Stored data
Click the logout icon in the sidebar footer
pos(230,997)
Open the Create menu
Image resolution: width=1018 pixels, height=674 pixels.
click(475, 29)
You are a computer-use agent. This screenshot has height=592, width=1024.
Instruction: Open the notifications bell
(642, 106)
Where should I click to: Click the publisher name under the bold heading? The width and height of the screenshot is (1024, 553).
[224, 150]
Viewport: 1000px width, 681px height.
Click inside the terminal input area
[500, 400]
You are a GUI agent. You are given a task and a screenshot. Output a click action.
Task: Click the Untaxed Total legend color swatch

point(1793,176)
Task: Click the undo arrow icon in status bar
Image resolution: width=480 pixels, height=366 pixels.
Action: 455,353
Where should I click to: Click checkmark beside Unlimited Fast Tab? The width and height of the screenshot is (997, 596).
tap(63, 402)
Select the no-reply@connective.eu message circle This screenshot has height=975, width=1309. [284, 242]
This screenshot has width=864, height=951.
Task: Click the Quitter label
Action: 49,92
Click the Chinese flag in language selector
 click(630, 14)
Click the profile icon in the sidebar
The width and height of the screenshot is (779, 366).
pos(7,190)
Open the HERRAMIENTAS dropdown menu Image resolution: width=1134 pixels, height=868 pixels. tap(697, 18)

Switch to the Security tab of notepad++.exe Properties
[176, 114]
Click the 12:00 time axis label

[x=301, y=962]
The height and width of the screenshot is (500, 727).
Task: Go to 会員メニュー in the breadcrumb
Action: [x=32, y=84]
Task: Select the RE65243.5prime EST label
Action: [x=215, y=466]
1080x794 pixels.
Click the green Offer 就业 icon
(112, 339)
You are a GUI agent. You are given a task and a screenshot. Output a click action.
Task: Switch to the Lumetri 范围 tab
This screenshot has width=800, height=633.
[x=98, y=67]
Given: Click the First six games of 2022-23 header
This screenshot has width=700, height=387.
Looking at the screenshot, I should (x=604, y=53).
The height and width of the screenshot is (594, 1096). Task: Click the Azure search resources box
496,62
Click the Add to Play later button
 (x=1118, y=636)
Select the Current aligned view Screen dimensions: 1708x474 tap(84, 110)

| What to do |
Set down all of the lines above without altering a word.

| Answer below |
Click the logout icon in the sidebar footer
pos(230,997)
Open the Create menu
Image resolution: width=1018 pixels, height=674 pixels.
click(475, 29)
You are a computer-use agent. This screenshot has height=592, width=1024.
Instruction: Open the notifications bell
(642, 106)
Where should I click to: Click the publisher name under the bold heading? The width and height of the screenshot is (1024, 553).
[224, 150]
Viewport: 1000px width, 681px height.
Click inside the terminal input area
[500, 400]
You are a GUI agent. You are given a task and a screenshot. Output a click action.
Task: Click the Untaxed Total legend color swatch

point(1793,176)
Task: Click the undo arrow icon in status bar
Image resolution: width=480 pixels, height=366 pixels.
Action: 455,353
Where should I click to: Click checkmark beside Unlimited Fast Tab? The width and height of the screenshot is (997, 596).
tap(63, 402)
Select the no-reply@connective.eu message circle This screenshot has height=975, width=1309. [284, 242]
This screenshot has width=864, height=951.
Task: Click the Quitter label
Action: 49,92
Click the Chinese flag in language selector
 click(630, 14)
Click the profile icon in the sidebar
The width and height of the screenshot is (779, 366).
pos(7,190)
Open the HERRAMIENTAS dropdown menu Image resolution: width=1134 pixels, height=868 pixels. tap(697, 18)

Switch to the Security tab of notepad++.exe Properties
[176, 114]
Click the 12:00 time axis label

[x=301, y=962]
The height and width of the screenshot is (500, 727).
Task: Go to 会員メニュー in the breadcrumb
Action: [x=32, y=84]
Task: Select the RE65243.5prime EST label
Action: [x=215, y=466]
1080x794 pixels.
Click the green Offer 就业 icon
(112, 339)
You are a GUI agent. You are given a task and a screenshot. Output a click action.
Task: Switch to the Lumetri 范围 tab
This screenshot has width=800, height=633.
[x=98, y=67]
Given: Click the First six games of 2022-23 header
This screenshot has width=700, height=387.
Looking at the screenshot, I should (x=604, y=53).
The height and width of the screenshot is (594, 1096). Task: Click the Azure search resources box
496,62
Click the Add to Play later button
 (x=1118, y=636)
Select the Current aligned view Screen dimensions: 1708x474 tap(84, 110)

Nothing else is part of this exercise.